In a recent interview, David Cage discussed the cut-scenes and their use in Detroit: Become Human, where there are very few of them. It looks like it’s a very specific design choice from Quantic Dream.
“Yes, we wanted to do something that perhaps respects the conventions of video games,” Cage said, even though he is known as one of the most movie-y directors in the gaming industry.
“We tried above all to tell this story through the interactions and never through the cutscenes. It’s easy to tell a story through cutscenes, but you do not buy a game to watch a movie. We buy it to live a story.”
That was apparently the result of a learning process that started with Fahrenheit and passed through some QD’s most appreciated titles such as Heavy Rain and Beyond: Two Souls.

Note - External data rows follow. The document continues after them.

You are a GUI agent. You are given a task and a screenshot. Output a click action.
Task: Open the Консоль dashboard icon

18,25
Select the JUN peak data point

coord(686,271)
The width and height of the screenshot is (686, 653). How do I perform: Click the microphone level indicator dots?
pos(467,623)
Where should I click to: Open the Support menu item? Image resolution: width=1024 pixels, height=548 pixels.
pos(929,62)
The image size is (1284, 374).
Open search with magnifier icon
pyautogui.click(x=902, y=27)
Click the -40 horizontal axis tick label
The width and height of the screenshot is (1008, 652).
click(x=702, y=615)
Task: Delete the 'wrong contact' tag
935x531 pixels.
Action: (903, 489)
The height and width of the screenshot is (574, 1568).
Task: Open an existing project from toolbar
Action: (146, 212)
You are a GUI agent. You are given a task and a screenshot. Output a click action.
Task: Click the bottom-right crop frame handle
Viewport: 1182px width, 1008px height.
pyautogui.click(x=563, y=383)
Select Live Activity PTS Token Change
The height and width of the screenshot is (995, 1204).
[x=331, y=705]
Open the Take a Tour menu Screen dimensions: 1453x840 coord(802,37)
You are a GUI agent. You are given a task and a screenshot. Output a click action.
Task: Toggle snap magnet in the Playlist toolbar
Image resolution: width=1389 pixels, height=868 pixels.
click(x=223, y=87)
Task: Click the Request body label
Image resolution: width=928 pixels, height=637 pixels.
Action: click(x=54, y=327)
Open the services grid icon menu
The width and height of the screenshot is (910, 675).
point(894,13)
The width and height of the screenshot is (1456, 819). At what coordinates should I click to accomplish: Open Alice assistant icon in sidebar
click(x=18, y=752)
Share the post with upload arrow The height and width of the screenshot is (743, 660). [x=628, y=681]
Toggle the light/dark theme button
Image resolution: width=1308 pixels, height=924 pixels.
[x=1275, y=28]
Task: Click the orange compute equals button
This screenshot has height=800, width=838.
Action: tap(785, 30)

“For the twenty-one years Quantic Dream existed, it has been a huge learning experience and a lesson of humility. With each game, we realize everything we wanted to do but we did not succeed. It is an extremely demanding medium because we are trying to invent something that does not exist.
When we started talking about narration in a game with “Fahrenheit”, we were treated as “crazy”. When we talked about emotion with “Heavy Rain”, we were told it was “anything”. Game after game, we are facing a wall, permanently. This wall is there, and we try to get through, to push the limits. With “Detroit”, we try to go beyond the sum of the things we learned.”
Detroit: Become Human is now available for PS4.